SGBs offer several advantages over physical gold such as no storage cost, no risk of theft, no making charges, and regular interest income of 2.5% per annum. Additionally, SGBs can be used as collateral for loans, and the capital gains tax arising from the transfer of the bonds has been exempted.
What is the Arbitrage with Sovereign Gold Bond (SGB)?
- Investment in physical gold generates returns through gold price appreciation minus the associated charges.
- Investing in SGBs at the primary issuance stage offers returns through gold price appreciation in addition to a fixed annual interest rate of 2.5%.
- Investing in SGBs through this arbitrage opportunity in the secondary market yields returns through gold price appreciation plus a potential yield of approximately 3.5%.
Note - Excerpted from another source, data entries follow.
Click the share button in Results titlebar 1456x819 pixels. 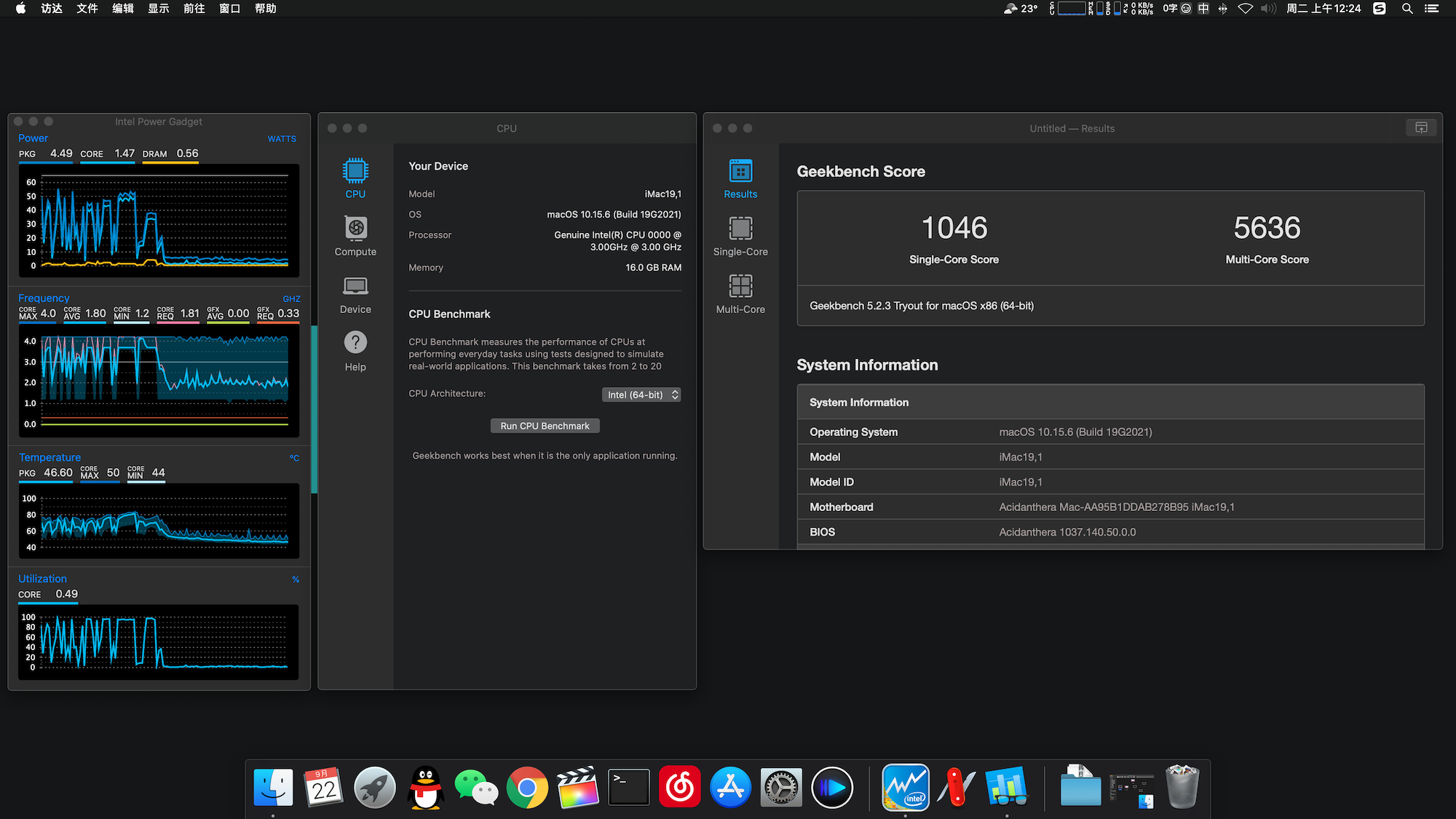click(x=1421, y=128)
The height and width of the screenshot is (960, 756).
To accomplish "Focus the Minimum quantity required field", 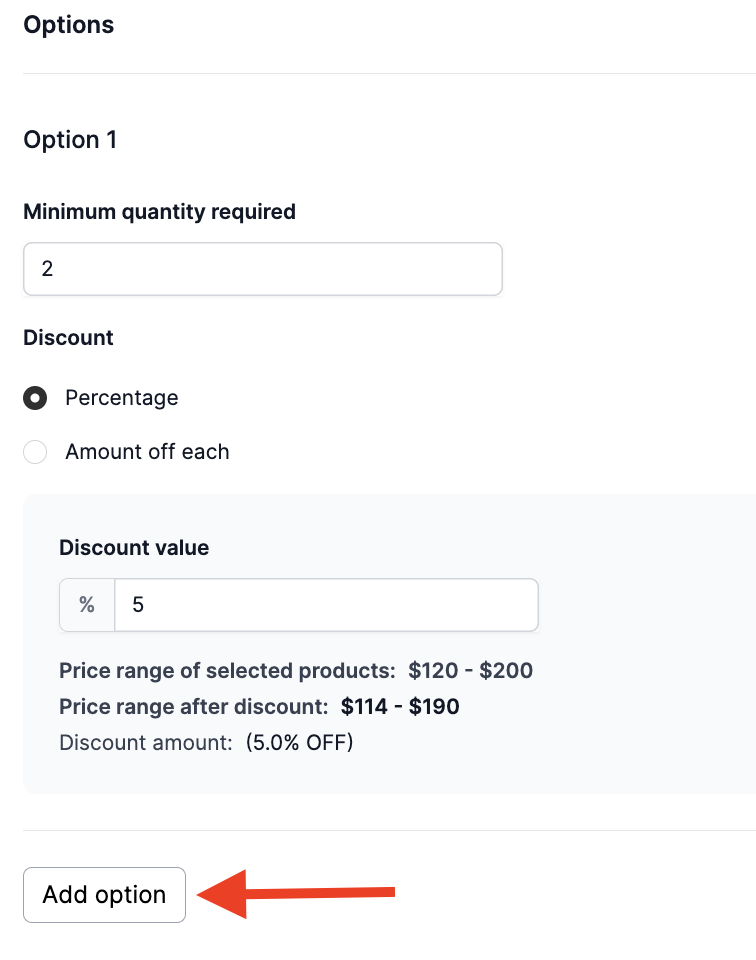I will [x=263, y=269].
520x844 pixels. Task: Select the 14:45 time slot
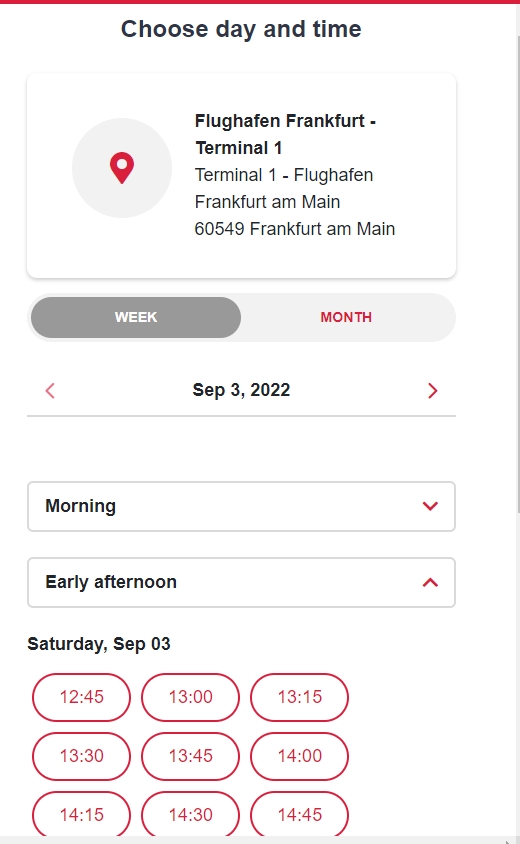pos(300,814)
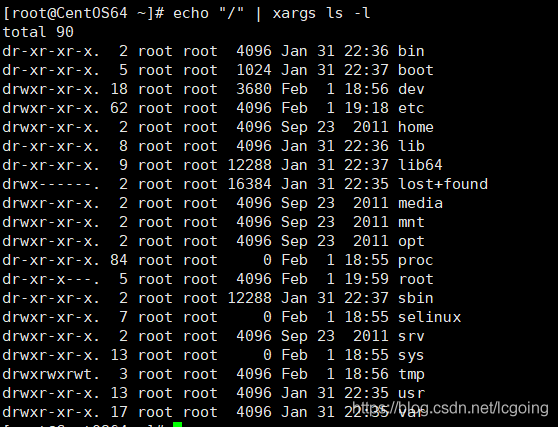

Sovereign Gold Bonds are one of the best ways to invest in gold. Compared to physical gold, SGBs come with
- Tax benefits (on capital gains)
- 2.5% annual rate of return
- No making charges unlike physical gold
- There is zero risk of theft or impurity unlike physical gold
Here are some key points that one should consider before buying Sovereign Gold Bond (SGB) from the secondary market:
- The tax benefits on capital gains are the same for SGBs held until maturity, irrespective of whether they are bought from the primary or secondary market.
- The purchase of SGBs from the secondary market is subject to certain limitations, such as the inability to buy them in large quantities.
- The low liquidity of the SGB market may create difficulties when selling these bonds in the secondary market, and investors may need to hold them until maturity to avoid any negative impact on returns.
Instead of investing in the primary issue, purchase units from the exchange. Just type the scrip on your broker’s app or website, and you can purchase these units directly from the exchange just like a stock.
Question: Since the interest on SGB is on issue price. If you gonna buy the existing SGB (at discount), will the interest yield would be low w.r.t to newly issued SGB?
Answer: Yes interest amount will be low since face value of earlier SGBs is mostly lower compared to current SGB. However discount in secondary market more than compensates for lower interest - that's why YTM of earlier SGBs is coming around 3.5% while new SGB is at 2.5%
Question: Why is the face value and investment amount different?
Answer: Face value is the price of Gold at the time of issuance of the SGB series. Market price will move up and down basis Gold price movement.
Rather than investing in the primary issue, investors can purchase units of Sovereign Gold Bonds (SGBs) from the exchange. This can be done by typing the scrip on the broker's app or website, which allows the purchase of these units directly from the exchange, similar to buying a stock.